Makro- und mikroperspektivisch gehen wir immer von uns aus. Wir beurteilen oder verurteilen den Fremden nach unseren Maßstäben. Gott und Tier und Pflanze müssen wir erst in der Vorstellung zu Menschen machen, damit wir sie verstehen. Auch Prozesse stellen wir uns anthropomorph vor: das berühmte Bild von der kaputten Uhr, die ein blinder Uhrmacher wieder zusammensetzen muss, ohne dass er sie vorher gekannt hat. Die Uhr ist ein von Menschen geformter und mit Zwecken ausgerüsteter Gegenstand, also, folgern wir, muss die Nachtigall, die vor unserem Fenster singt, ebenfalls ein Gegenstand sein, den jemand hergestellt und verzweckt hat. Der Baum, so haben wir es in unserer mittelalterlichen Schule gelernt, ist dazu da, uns Sauerstoff zu liefern. Es ist verzwickt, dass wir uns die Welt immer nur andersherum vorstellen können, eben von uns aus gesehen.
Adam Smith, der Vater der Nationalökonomie, erklärte das wahre Wesen des Bäckers, der, wie wir, nichts will, als sich erhalten. Ein Rechtsanwalt oder ein Zeitungsschreiber hat, außer dass er sich erhalten will, auch noch seinen gesellschaftlichen Status als Ziel. Der alte Bach schrieb am Samstagabend für den Sonntag, nicht für den Weltruhm. Der Weltruhm war die Zugabe. Und Beethoven, 1809 auf dem Gipfel seines Ruhm, las in der Zeitung, dass das letzte lebende Kind des alten Bach in Not lebt, überwies prompt 307 Gulden, eine stattliche Summe, die alle ihre Probleme löste und Erwartungen übererfüllte, wie sie ebenso prompt mit Freudentränen in den Augen Beethoven antwortete. Es geht um Versorgung. Die Arbeitsteilung bringt immer kompliziertere Verwicklungen hervor, umso wichtiger festzustellen, dass Lord Zuckerberg nicht die Weltherrschaft wollte, sondern eine leichtes Leben. Das alles heißt ja nicht, dass wir nicht dem Bäcker und Bach und Beethoven und Lord Zuckerberg dankbar sein können und sogar sollen. Wir können auch dem Baum dankbar sein und seine Würde achten. Aber er ist nicht in einem blinden Uhrwerk für uns erschaffen worden, damit wir ihn verheizen. Andererseits müssen wir uns auch nicht wegen all unserer Schuld verkriechen, nur weil wir die einzigen sind, die Schuld erkennen. Wir bleiben eine Art unter Arten und richten Schaden und Nutzen an, wie wir ihn verstehen. Allerdings ist selbst unser wissenschaftlicher Verstand nicht in der Lage, alle Ursachen oder alle Folgen eines einzigen Gegenstandes oder einer einzigen Erscheinung zu erfassen.

Aufgaben:
- a) Beantworte zum angezeigten Text diese drei Fragen:
(i) Wer wird als „der Vater der Nationalökonomie“ bezeichnet?
(ii) Wozu ist der Baum laut dem, was „wir in unserer mittelalterlichen Schule gelernt“ haben, da?
(iii) Wie viele Gulden überwies Beethoven?
- b) Welche Personen werden im angezeigten Text mit Namen genannt? Zähle sie alle auf.

Gespeicherte Daten:
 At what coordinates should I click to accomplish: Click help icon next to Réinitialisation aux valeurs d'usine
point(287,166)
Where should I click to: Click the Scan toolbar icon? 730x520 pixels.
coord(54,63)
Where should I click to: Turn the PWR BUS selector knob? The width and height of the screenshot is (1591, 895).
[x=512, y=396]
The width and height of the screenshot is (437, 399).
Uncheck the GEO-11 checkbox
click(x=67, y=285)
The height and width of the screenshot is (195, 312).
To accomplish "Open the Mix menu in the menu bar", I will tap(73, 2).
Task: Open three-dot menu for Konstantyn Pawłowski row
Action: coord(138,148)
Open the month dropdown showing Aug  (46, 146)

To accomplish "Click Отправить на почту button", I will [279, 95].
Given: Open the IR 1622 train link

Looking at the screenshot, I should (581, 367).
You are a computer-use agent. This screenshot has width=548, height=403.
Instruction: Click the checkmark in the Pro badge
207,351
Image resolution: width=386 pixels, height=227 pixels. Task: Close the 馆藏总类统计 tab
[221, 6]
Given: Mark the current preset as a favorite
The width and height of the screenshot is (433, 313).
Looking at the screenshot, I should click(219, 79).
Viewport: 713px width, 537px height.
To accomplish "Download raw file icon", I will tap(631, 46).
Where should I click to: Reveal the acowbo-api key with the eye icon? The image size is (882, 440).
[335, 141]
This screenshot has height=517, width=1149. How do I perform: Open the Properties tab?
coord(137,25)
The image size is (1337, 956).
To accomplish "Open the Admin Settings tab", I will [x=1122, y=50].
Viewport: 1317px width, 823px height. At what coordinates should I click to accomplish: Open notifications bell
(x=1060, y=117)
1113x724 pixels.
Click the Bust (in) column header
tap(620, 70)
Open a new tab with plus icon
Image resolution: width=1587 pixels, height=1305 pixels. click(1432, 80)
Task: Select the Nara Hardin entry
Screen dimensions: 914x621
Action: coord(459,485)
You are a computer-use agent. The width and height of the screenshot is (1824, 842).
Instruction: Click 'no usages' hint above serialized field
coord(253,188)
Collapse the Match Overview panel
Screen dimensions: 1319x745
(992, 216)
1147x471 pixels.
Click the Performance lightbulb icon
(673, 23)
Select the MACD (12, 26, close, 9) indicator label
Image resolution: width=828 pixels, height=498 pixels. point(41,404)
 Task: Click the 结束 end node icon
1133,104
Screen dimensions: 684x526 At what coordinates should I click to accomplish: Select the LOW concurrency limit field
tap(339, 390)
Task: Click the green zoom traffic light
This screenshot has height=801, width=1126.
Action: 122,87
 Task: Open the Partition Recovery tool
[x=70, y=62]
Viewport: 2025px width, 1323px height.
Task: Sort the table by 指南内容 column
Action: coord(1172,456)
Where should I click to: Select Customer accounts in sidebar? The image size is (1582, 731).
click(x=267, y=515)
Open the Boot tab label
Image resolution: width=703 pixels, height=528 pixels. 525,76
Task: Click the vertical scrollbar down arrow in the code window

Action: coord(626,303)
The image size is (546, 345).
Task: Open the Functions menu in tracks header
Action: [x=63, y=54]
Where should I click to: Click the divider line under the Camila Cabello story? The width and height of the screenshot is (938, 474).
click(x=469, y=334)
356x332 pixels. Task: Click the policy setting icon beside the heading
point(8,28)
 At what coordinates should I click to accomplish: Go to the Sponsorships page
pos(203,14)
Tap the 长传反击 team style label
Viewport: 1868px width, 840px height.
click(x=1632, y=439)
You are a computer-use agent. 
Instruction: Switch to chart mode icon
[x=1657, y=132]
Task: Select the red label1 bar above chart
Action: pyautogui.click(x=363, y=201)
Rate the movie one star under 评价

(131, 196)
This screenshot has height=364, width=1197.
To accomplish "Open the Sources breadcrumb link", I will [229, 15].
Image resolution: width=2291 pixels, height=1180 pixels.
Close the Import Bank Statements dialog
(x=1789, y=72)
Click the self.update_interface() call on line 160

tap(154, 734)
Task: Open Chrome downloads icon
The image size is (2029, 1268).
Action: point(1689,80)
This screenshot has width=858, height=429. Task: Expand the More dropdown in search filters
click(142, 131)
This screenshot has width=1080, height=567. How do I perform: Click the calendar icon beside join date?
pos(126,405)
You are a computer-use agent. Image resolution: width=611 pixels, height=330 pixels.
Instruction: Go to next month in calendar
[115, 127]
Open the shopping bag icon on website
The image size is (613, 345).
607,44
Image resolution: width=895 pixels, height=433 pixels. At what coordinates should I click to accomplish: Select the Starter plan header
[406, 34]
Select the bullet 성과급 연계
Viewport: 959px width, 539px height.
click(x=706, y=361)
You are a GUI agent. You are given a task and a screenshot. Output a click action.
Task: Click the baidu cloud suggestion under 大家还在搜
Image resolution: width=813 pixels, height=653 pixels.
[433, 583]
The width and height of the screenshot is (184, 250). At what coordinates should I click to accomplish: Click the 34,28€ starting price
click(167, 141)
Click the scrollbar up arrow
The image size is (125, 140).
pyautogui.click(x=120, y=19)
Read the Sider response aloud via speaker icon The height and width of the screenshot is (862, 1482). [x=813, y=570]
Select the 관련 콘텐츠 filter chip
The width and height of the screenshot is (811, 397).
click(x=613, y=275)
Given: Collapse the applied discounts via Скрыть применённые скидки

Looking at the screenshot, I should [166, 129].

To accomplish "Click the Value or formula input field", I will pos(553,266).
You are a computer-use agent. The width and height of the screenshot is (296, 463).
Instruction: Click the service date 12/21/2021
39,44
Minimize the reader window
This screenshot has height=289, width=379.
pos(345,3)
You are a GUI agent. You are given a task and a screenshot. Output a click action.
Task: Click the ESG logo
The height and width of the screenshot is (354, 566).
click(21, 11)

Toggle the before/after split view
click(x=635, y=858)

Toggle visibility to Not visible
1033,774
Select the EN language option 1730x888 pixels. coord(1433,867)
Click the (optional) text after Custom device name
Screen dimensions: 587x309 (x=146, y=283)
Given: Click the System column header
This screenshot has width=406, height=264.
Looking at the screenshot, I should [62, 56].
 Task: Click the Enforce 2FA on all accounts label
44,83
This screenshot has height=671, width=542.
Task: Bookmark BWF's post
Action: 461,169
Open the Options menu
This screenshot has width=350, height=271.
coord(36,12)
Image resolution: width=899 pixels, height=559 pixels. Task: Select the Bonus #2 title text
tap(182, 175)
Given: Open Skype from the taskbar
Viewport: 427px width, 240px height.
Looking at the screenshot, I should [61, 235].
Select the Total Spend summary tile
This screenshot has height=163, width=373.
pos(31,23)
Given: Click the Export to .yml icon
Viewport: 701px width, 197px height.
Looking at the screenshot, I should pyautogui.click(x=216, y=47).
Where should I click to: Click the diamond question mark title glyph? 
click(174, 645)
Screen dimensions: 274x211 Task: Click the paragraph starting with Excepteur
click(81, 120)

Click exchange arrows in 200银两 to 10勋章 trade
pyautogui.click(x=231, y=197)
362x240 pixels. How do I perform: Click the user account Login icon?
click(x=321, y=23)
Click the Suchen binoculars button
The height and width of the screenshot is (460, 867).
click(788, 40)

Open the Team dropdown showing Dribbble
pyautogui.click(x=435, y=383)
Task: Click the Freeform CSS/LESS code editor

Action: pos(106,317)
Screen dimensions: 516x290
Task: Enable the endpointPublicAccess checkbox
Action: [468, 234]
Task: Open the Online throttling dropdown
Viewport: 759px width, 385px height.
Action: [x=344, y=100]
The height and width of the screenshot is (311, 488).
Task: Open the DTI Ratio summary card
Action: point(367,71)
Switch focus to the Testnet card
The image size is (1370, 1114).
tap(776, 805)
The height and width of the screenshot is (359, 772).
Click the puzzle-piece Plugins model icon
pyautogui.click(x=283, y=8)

Antworten in Reihenfolge:
- a)
(i) Adam Smith
(ii) Um uns Sauerstoff zu liefern
(iii) 307 Gulden

- b) Adam Smith, Bach, Beethoven, Lord Zuckerberg